OBJECTIVE —
Rewrite everything from "A simplified version" down to "(cost) is a vector of decimal numbers in [0,1] (precomputed)" in the question about linearizing a weighted average, replacing "vector" with "array".

How to linearize a weighted average with a decision variable?

2.4k Views Asked by At

I'm trying to model a problem in GLPK but it turned out to be non linear.

A simplified version of the model is written below. Basically it is a weighted average of a set of features of all enabled points substracting a cost associated to enabling those points, provided there are exactly P enabled points.

$\max {\sum_{i=1}^N { f_i \times e_i \times w_i } \over \sum_{i=1}^N { e_i \times w_i } } - \sum_{i=1}^N {c_i \times e_i}$

Subject to constraint $\sum_{i=1}^N e_i = P$

Where:

  • e (enabled) is a vector of either 0 or 1 (decision variable)
  • f (feature) is a vector of decimal numbers in [0,1] (precomputed)
  • w (weight) is a vector of decimal numbers in [0,1] (precomputed)
  • c (cost) is a vector of decimal numbers in [0,1] (precomputed)

MATERIAL SUPPLIED —
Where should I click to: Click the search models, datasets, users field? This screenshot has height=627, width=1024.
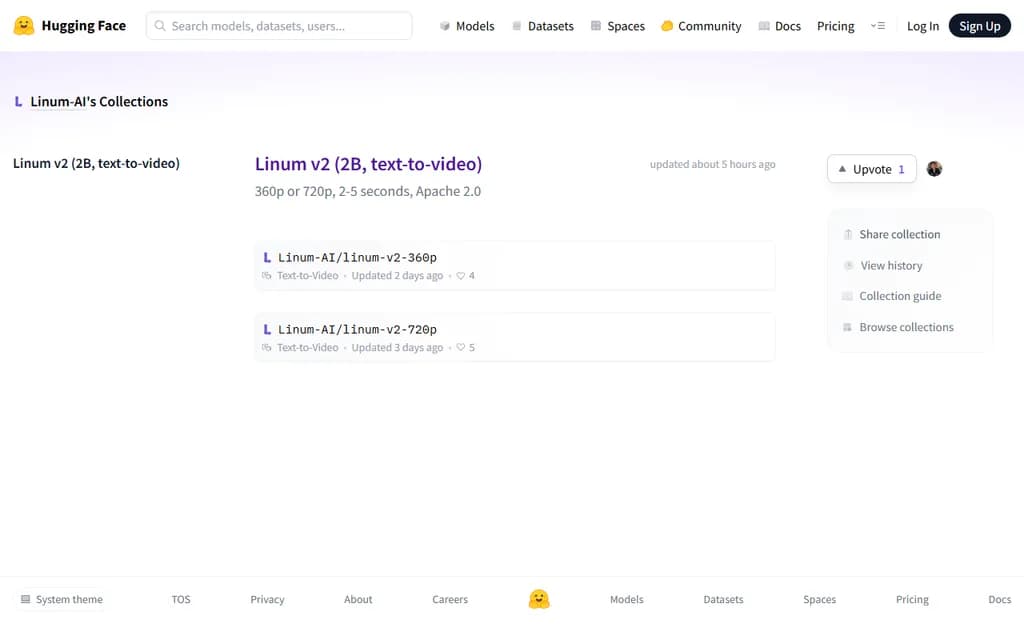coord(280,25)
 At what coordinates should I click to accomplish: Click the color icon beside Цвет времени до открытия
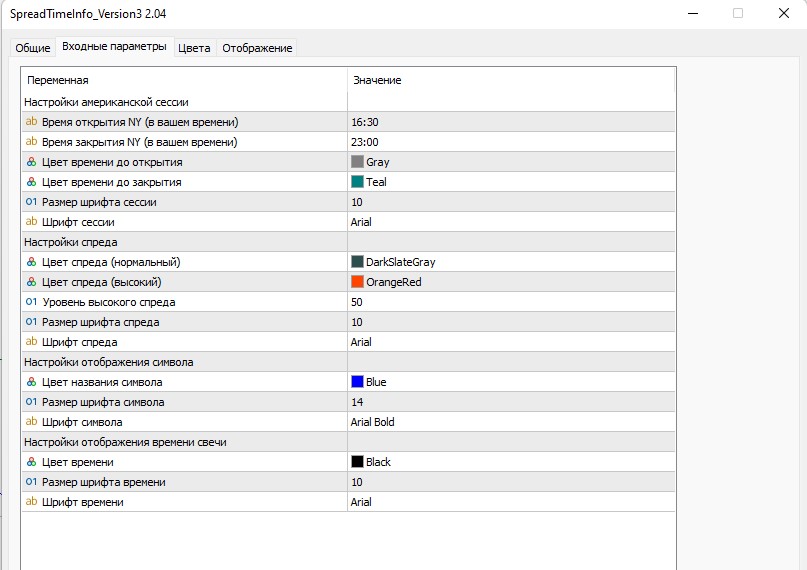coord(31,162)
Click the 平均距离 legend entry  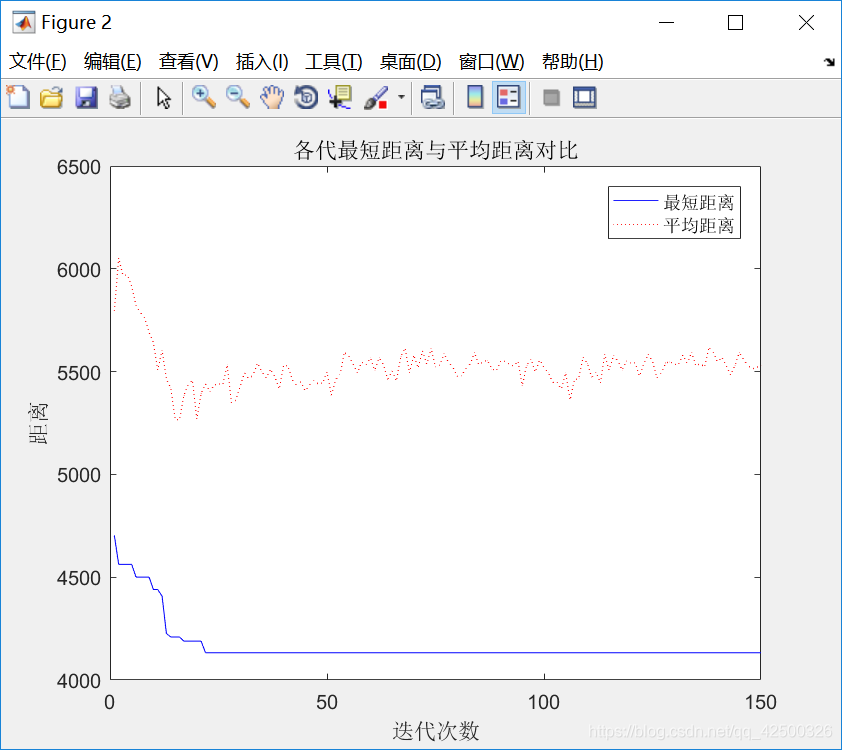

EXERCISE SOLUTION —
A simplified version of the model is written below. Basically it is a weighted average of a set of features of all enabled points substracting a cost associated to enabling those points, provided there are exactly P enabled points.

$\max {\sum_{i=1}^N { f_i \times e_i \times w_i } \over \sum_{i=1}^N { e_i \times w_i } } - \sum_{i=1}^N {c_i \times e_i}$

Subject to constraint $\sum_{i=1}^N e_i = P$

Where:

  • e (enabled) is a array of either 0 or 1 (decision variable)
  • f (feature) is a array of decimal numbers in [0,1] (precomputed)
  • w (weight) is a array of decimal numbers in [0,1] (precomputed)
  • c (cost) is a array of decimal numbers in [0,1] (precomputed)